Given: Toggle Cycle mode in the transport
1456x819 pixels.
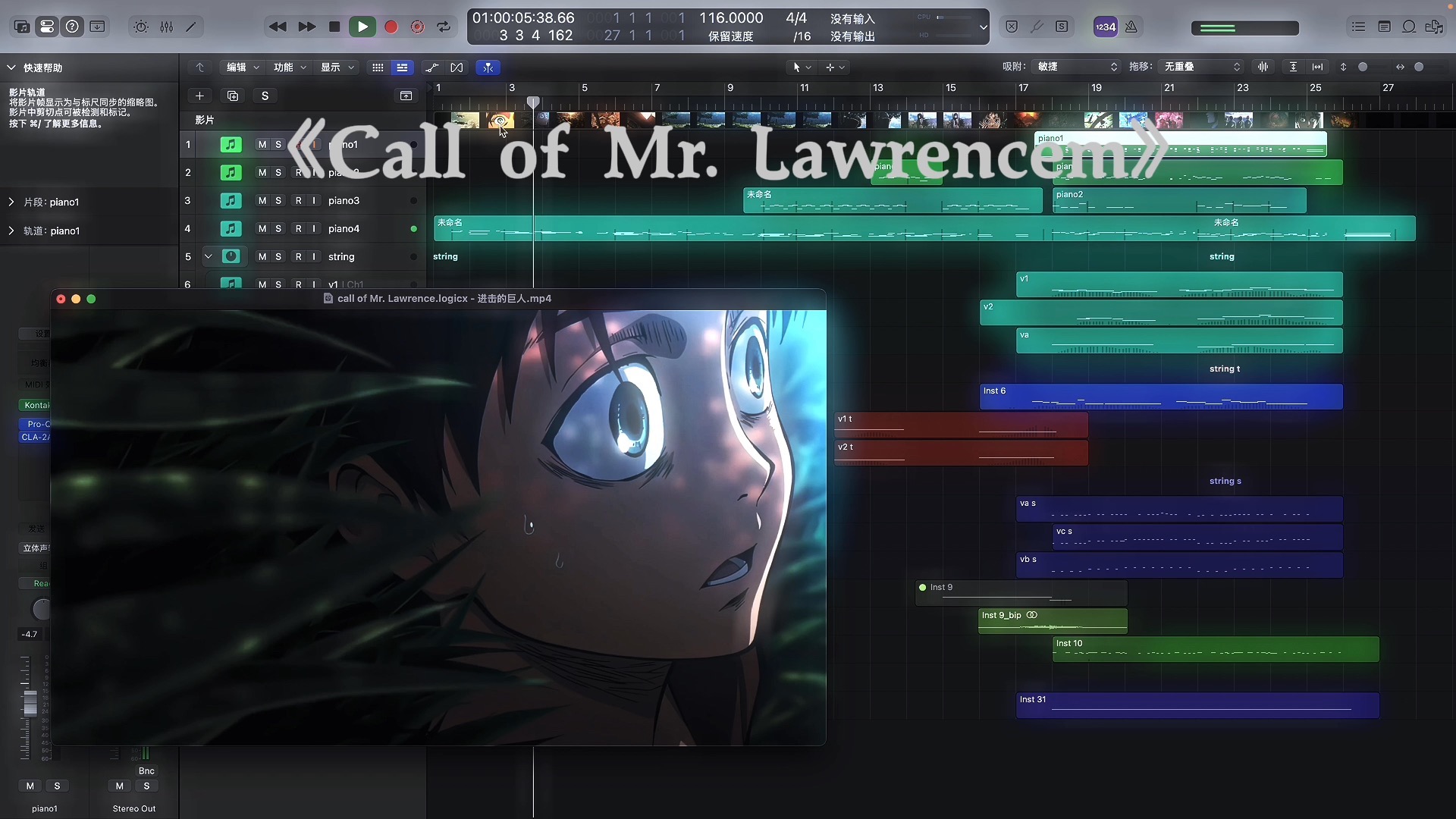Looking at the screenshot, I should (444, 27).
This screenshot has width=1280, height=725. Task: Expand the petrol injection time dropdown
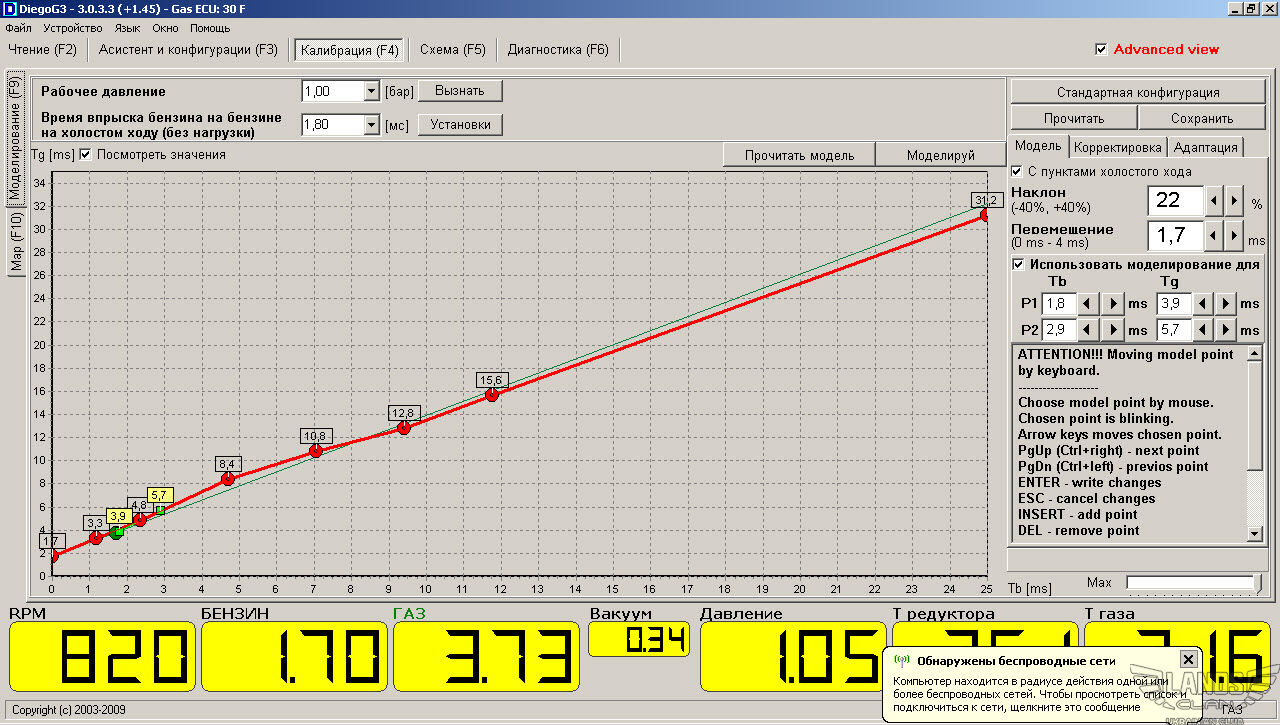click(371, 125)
————
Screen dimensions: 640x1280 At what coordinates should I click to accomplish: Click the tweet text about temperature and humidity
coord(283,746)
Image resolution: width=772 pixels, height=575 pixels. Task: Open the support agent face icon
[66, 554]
————
Please return the rows from the line containing "This screenshot has" up to and including the line containing "click(371, 125)", reproducing them word for word and leaving the pictures out.

This screenshot has width=1280, height=725. Task: Expand the petrol injection time dropdown
click(371, 125)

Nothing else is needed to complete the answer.